This time, she voiced the cause, so neither of them would have to: "You weren't just on that mission. You led it. You were in charge when those four SEALs died, and when Webber and that SDV went missing."
"Yes."
Ah, Christ. She did not want to feel for the spook. But she did. From the tension in John's jaw, the throbbing in that telltale pulse point of his, so did he.
Riyad managed to clear his throat first. "It's not a coincidence, is it?"
She shook her head. "Maybe, maybe not. Maddoc was already in Karachi. I'm assuming the transfer had been in the works for some time."
"Most likely."
But they were all thinking the rest. If Webber had followed John to that parking lot nearly sixteen months ago, the rogue SEAL could've recruited Maddoc even earlier, before the RSO had even been assigned to Karachi. If so, Maddoc could have requested his Karachi and Islamabad security assignments.
Given John's comment regarding Webber's repeated invitations to hit the bars and strip joints off Bragg, Webber had clearly attempted to recruit John. Why not Maddoc and others, as well? An ocean of booze, some male bonding, an abundance of tits and ass—it all went a long way to greasing the skids, if someone was ready and willing to slide off the rails.

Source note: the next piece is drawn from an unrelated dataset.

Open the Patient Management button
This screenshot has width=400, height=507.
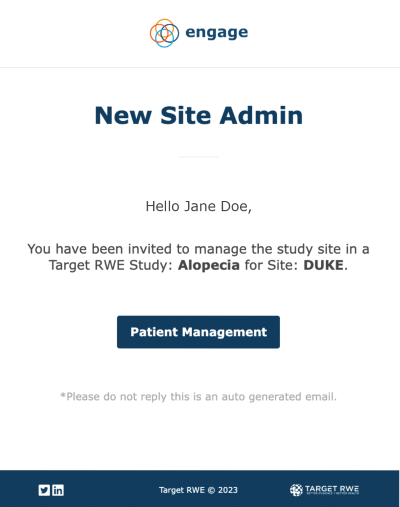198,332
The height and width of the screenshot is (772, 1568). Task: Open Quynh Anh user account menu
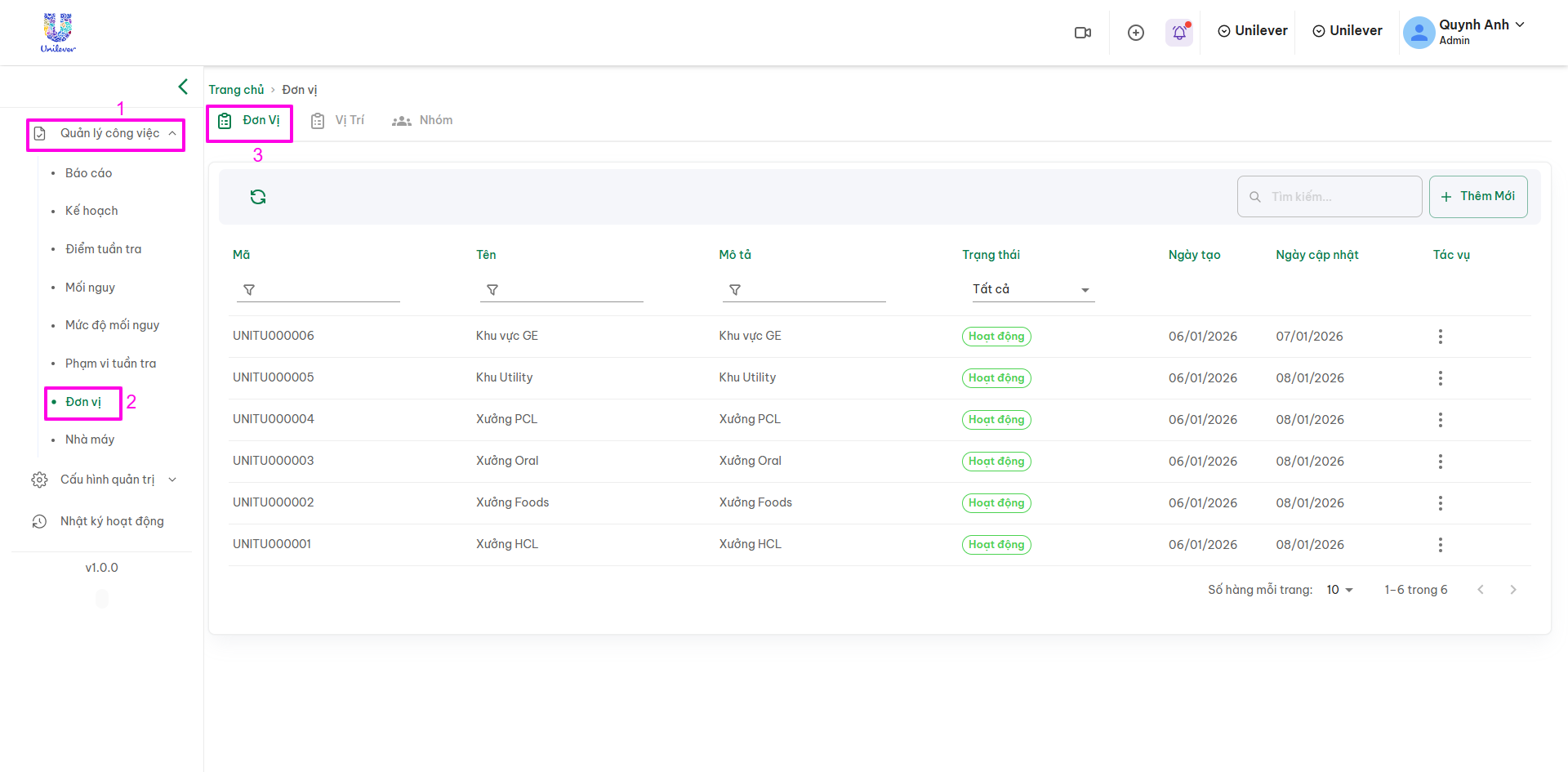[1464, 32]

A conclusion Webber must've reached as he'd listened to their blowout in that parking lot.
"Why would Webber want to recruit me?"
It wasn't until she'd glanced up at John that she realized she'd fallen silent. But it hadn't mattered. John's Rae-dar was truly up to speed and working. This time he'd managed to read her mind.

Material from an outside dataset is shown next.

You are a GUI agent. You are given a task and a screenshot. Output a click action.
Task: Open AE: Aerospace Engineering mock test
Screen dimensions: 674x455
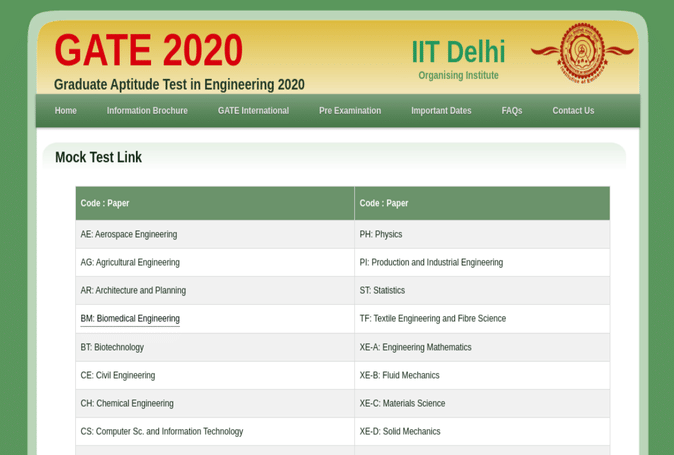pos(129,235)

She shrugged. "Your skills? Your contacts?" Until they had an inkling as to what Webber had planned in Pakistan and elsewhere, they couldn't be sure. "John—"
"Just a sec." He pulled his vibrating phone from his suit jacket. But as he turned away to answer it, Riyad's rang—and then hers.
Shit. A trio of simultaneous calls to a team like theirs was never a good thing.
As Riyad turned in the opposite direction from John to answer his, she headed for the desk to give them all space for their individual conversations.
Scott's name was rolling across her screen.
She accepted the call and skipped the preliminaries. "What's wrong?"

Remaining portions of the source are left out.